Lab 4: A Semantic-Operator Optimizer

Learning objectives — after this lab you can…

Specify semantic operators (sem_filter, sem_join, sem_topk) with precision/recall contracts rather than exact-answer semantics.
Build a per-operator cost model spanning model tiers and use it to price candidate plans before running them.
Calibrate a proxy-score cascade with a one-sided confidence bound, and explain why the guarantee holds.
Apply classical optimizer ideas — selectivity estimation, predicate reordering — when the “predicate” is a language-model call.
Report results as Pareto frontiers and ablation tables instead of single-point claims.

Overview

What You’re Building

Relational engines got fast because the optimizer, not the user, chose how to evaluate a query. Semantic query processing is at the pre-optimizer stage of that history: most pipelines today call a frontier model on every row, for every predicate, in whatever order the author happened to write them. This lab makes you build the missing layer. You will implement three semantic operators over a fixed corpus — 20,000 product reviews and 5,000 product descriptions in CSV — and an optimizer that assigns each operator a model tier, a cascade configuration, and a position in the plan.

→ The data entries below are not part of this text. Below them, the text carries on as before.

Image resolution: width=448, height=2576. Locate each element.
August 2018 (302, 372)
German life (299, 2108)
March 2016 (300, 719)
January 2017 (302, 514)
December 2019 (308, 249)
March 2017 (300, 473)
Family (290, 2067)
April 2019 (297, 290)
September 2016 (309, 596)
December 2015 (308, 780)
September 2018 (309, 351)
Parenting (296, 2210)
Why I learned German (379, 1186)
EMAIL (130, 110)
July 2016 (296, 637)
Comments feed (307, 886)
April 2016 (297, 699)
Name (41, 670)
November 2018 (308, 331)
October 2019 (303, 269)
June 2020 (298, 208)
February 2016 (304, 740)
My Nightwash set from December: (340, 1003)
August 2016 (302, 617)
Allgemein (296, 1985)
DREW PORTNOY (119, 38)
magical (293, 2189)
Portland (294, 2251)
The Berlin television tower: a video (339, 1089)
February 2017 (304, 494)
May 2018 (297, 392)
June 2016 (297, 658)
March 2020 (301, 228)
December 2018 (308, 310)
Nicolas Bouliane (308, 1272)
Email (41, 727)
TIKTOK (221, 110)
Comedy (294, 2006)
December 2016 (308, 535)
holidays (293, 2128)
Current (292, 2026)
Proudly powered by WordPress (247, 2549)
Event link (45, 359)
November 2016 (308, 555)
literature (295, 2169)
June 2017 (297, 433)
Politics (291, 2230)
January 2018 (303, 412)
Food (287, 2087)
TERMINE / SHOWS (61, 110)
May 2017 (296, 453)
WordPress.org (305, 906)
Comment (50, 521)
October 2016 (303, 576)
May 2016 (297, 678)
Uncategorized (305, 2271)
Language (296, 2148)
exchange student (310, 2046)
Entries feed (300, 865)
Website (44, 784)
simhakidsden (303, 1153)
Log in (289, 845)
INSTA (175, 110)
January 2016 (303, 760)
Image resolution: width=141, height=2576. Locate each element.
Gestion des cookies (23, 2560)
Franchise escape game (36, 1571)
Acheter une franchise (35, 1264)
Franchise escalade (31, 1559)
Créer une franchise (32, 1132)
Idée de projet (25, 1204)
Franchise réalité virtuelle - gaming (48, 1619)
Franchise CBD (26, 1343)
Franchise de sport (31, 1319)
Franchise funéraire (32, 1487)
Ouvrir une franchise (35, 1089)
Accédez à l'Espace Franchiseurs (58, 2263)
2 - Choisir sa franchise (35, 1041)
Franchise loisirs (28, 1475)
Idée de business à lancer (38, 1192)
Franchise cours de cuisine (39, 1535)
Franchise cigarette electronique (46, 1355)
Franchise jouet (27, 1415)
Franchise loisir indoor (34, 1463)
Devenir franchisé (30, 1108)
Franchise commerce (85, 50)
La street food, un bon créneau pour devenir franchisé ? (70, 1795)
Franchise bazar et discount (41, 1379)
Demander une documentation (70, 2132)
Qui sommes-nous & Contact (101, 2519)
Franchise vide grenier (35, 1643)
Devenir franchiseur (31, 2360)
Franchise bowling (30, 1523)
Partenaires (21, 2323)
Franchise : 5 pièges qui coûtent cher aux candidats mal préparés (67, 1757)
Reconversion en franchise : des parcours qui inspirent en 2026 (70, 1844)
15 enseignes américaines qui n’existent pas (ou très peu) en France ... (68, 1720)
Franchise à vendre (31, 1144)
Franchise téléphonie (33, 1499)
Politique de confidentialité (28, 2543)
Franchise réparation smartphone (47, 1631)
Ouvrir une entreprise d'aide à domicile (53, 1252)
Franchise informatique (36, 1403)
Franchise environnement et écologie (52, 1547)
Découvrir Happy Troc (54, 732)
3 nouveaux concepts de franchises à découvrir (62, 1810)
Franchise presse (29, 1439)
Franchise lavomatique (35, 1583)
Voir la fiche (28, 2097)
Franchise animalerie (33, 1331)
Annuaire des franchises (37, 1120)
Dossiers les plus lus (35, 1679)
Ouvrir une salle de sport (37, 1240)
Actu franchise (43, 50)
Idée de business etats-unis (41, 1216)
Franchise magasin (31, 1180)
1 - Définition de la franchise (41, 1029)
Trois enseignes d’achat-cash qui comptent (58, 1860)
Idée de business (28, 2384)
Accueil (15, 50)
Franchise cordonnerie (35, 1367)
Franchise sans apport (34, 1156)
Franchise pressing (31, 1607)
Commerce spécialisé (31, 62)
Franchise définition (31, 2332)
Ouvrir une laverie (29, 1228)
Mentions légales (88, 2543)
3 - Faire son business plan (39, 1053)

All model calls go through simulator.py, a provided simulator with configurable, seeded error rates. There are no real API calls, no network, and no nondeterminism: given the same seed and the same plan, your pipeline must produce byte-identical output. This is what makes the lab gradable — and it is also a non-negotiable spec item (see the rubric’s reproducibility row).

The benchmark query, fixed for everyone: find the 25 products whose reviews most credibly complain about battery degradation, joining each complaint to the product whose description claims long battery life. It decomposes into one sem_filter over reviews (P1: “complains about battery degradation”), one sem_filter over products (P2: “claims long battery life”), one sem_join (review discusses this product’s battery-life claim), and one sem_topk (k = 25, criterion “most credible battery complaint”).

Target. The naive plan runs every call on the frontier tier in written order; the autograder prices it at about $205,742 on the benchmark seed. Your optimized plan must cost ≤ naive/10 while scoring within 2% relative F1 of the same-seed naive plan for the join stage and ≥ 0.93 nDCG@25 for the top-k stage.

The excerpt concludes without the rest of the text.